"My concern about making post-exertional malaise an absolute criteria for diagnosis is if you don't have a consistent, validated way of measuring it that clinicians can use easily, it's big barrier," Unger explained at the meeting. A few minutes later, when committee member Donna Pearson asked again about PEM being included in the criteria, Unger replied, "I think everybody agrees that it's very characteristic and a very important symptom, and clinicians will tell you that they can recognize it, they can elicit this information from patients, but to make that quantifiable and to make it easily implementable is another question...."
"Sometimes represented as METs or metabolic equivalents, oxygen consumption may be assessed directly using cardiopulmonary exercise testing with measured gas exchange (Milani et al., 2006), or estimated from heart rate or other indicators of effort such as time and/or distance travelled. Assessment of effort is critical when exercise is used as a physiological stressor to elicit symptoms in CFS patients or for assessments of functional capacity as part of clinical trials. Heart rate as a percentage of age-predicted maximum is the most recognized indicator of subject effort for both maximal and submaximal exercise protocols. However, the maximal heart rate response to exercise varies widely in the general population (Balady et al., 2010) and has been shown to be blunted in some subjects with CFS (e.g., VanNess et al., 2003) and also in fibromyalgia (Ribeiro et al., 2011).
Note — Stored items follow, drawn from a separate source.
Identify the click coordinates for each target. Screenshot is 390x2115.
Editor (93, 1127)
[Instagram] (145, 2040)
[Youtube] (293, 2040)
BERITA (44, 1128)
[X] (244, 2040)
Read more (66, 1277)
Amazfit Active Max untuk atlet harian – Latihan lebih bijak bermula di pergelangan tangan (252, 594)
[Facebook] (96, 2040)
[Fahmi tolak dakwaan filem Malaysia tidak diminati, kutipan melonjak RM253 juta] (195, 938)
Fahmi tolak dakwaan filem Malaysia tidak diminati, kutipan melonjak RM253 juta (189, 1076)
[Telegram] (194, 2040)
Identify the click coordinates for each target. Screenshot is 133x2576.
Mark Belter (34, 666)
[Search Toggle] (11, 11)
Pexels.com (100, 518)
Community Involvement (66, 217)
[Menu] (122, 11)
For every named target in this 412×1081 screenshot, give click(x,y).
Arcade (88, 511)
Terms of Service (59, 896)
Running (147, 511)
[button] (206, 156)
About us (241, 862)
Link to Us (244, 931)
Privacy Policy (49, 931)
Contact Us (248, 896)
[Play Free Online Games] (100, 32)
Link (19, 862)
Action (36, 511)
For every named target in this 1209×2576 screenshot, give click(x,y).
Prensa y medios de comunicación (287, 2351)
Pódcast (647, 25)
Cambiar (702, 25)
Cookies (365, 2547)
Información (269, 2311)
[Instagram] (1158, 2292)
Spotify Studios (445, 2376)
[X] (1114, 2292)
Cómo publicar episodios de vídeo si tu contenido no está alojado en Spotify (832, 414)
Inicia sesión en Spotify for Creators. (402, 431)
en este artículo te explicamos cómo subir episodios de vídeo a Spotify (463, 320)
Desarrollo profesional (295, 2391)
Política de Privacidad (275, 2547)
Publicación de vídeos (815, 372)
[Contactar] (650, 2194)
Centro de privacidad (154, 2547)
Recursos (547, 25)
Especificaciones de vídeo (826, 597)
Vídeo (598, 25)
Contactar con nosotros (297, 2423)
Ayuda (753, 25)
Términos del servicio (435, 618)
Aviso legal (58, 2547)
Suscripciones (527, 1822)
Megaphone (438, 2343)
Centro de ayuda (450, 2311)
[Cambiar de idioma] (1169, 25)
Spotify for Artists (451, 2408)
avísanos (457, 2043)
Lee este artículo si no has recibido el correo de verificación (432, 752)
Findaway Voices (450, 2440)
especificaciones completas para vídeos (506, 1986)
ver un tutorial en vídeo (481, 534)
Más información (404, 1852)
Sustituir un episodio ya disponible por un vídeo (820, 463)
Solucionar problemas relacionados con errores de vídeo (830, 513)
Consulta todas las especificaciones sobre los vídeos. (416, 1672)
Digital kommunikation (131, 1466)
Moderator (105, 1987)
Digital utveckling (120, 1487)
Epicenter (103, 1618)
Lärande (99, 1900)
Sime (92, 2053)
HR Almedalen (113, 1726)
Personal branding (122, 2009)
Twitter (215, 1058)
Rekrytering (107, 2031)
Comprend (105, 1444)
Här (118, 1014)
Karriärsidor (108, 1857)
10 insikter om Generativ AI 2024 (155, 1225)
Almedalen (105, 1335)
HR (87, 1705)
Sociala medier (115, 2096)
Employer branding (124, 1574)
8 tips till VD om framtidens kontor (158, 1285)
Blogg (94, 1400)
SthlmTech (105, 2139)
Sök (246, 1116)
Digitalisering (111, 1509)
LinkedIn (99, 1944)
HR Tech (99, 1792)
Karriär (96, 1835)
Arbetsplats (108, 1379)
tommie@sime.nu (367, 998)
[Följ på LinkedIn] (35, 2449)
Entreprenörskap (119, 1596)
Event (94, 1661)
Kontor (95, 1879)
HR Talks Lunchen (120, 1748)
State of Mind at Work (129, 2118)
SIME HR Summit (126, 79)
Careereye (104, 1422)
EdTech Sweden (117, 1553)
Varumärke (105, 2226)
"As an alternative to heart rate, the peak respiratory exchange ratio (RER) is acknowledged as the most valid and reliable gauge of subject effort (Balady et al., 2010). Because it can only be obtained from ventilatory expired gas analysis, RER may not be available in all exercise studies. Similarly, submaximal exercise protocols do not provide for the measurement of peak RER. In such instances selecting alternative measures that can accurately assess effort both within and across subjects is particularly important."
In addition, in Table 2 in the paper, the authors cite actigraphy and pedometers for activity assessments.